Le 22 juillet 2000, des ramasseurs de champignons découvrent des ossements humains dans le bois de Sugny, en Belgique, tout près de la frontière française. Déposé sous un sapin, « à même le sol, dans ce grand massif forestier très giboyeux par quelqu’un d’avisé », selon l’enquêteur belge appelé sur place, « le cadavre est décharné, attaqué par les animaux sauvages. Les os sont éparpillés dans un rayon de 5 kilomètres », dans cette zone à sangliers à laquelle peu de gens ont accès, à part les débardeurs. Alerté, le commandant Daniel Bourgard de la police judiciaire (PJ) de Reims, chargé des crimes dans la région, se rend sur les lieux, « à 300 ou 400 mètres de la route qui longe la frontière au nord de Floing (Ardennes) jusqu’à Bouillon, en Belgique », explique-t-il aux Jours. Sur la scène de crime, les restes d’un jean corsaire, d’un chemisier blanc et d’une basket Adidas bleue de pointure 38 correspondent à la tenue d’une jeune femme disparue : Céline Saison, 18 ans, enlevée le 16 mai 2000, à Charleville-Mézières. Un officier de PJ de Reims se fait cette réflexion à haute voix : « Tiens, on est à une paire de kilomètres du château de Fourniret, où on l’avait entendu en 1990 » (lire l’épisode 9, « Michel Fourniret cerné par les soupçons »). Mais ça ne fait pas tilt dans leur esprit.

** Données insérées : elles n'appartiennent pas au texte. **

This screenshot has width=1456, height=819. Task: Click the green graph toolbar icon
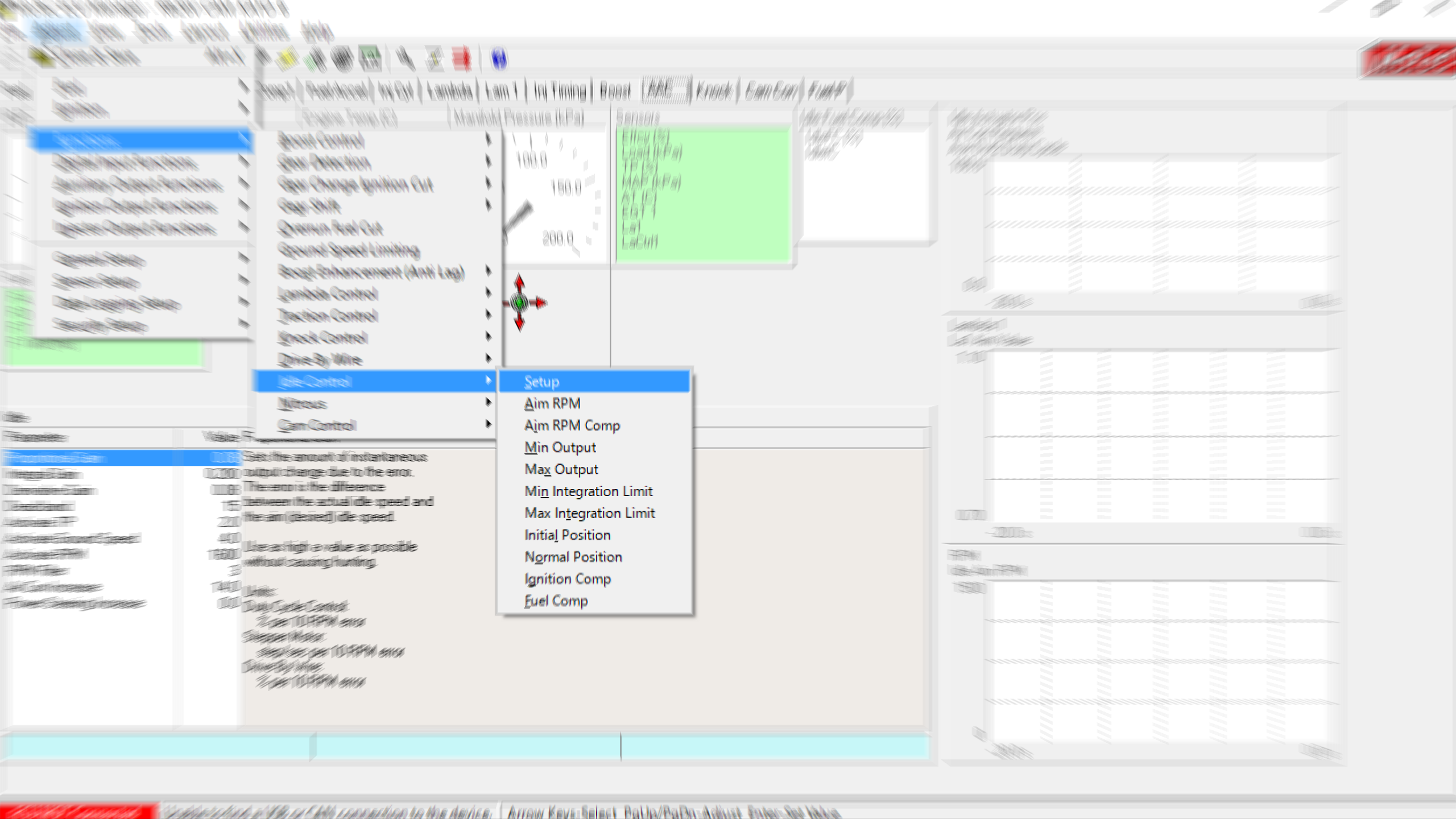pyautogui.click(x=370, y=59)
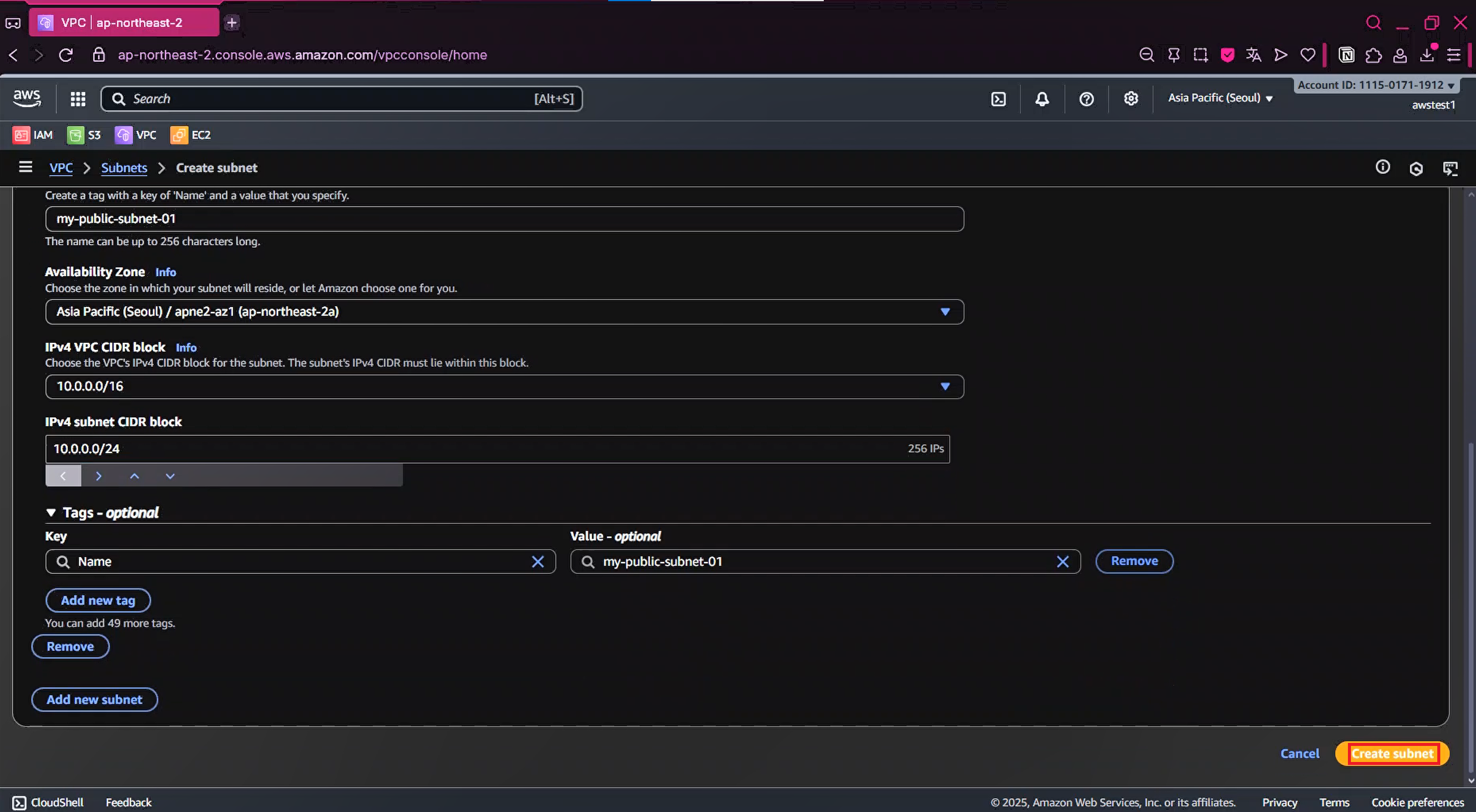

À cette époque-là, dix ans auparavant, la PJ de Reims enquêtait sur le blanchiment d’argent d’Action directe et sur un trafic d’armes entre la France et la Belgique. En 1990, les policiers avaient débarqué dans son château ardennais du Sautou, à Donchery, car sa fortune était suspecte pour un ouvrier, et qu’il avait été précédemment en cellule avec Jean-Pierre Hellegouarch, bandit lié au groupe d’extrême gauche (lire l’épisode 3, « L’étrange détenu Fourniret »). À la PJ de Reims, le nom de Fourniret était donc couché sur des fiches liées au banditisme, pas dans des affaires sexuelles, malgré plusieurs condamnations, en 1987 et en 1991. « Or, on s’intéresse aux obsédés sexuels et à tous d’ailleurs, car on n’a rien, aucun signalement du ravisseur de Céline Saison. »
Deux jours après la découverte du corps dans la forêt, le médecin légiste identifie formellement la victime mais ne peut déterminer les causes de la mort ni si elle a été violée : « On pense à un détraqué sexuel qui connaît la région et possède un véhicule. On les recense. » À l’exception du curieux ancien châtelain du coin, ce Michel Fourniret perdu de vue par la police, le commandant Bourgard « rame pendant deux ans ».